• Instructions to follow
All that is wanted is the exact lines from the one with "Task: Click View raw for the first email" through the last line of the entries, with both ends kept and every picture left out.

• Input data
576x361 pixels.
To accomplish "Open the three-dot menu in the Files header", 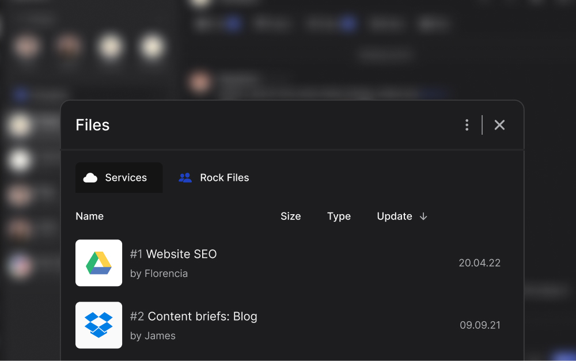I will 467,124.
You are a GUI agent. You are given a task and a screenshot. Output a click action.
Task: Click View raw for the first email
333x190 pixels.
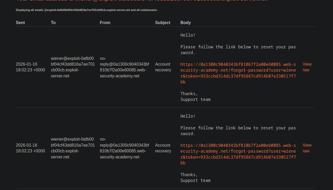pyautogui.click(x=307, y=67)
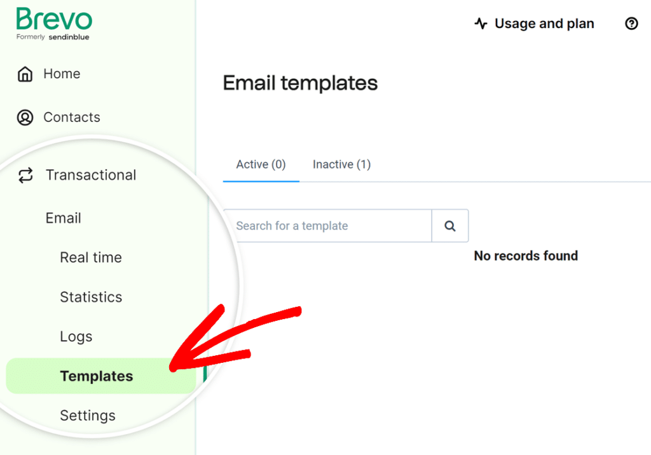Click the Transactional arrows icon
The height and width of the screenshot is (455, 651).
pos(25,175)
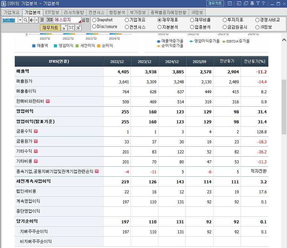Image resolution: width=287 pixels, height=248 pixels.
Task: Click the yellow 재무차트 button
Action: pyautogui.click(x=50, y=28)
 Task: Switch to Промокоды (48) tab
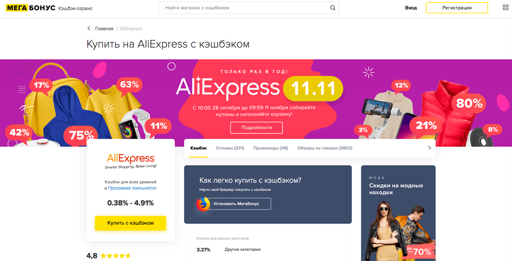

• Response to this task
Task: Click View raw for the first email
333x190 pixels.
pyautogui.click(x=307, y=67)
Click the Transactional arrows icon
The height and width of the screenshot is (455, 651).
pos(25,175)
Image resolution: width=287 pixels, height=248 pixels.
Task: Click the yellow 재무차트 button
Action: pyautogui.click(x=50, y=28)
 Task: Switch to Промокоды (48) tab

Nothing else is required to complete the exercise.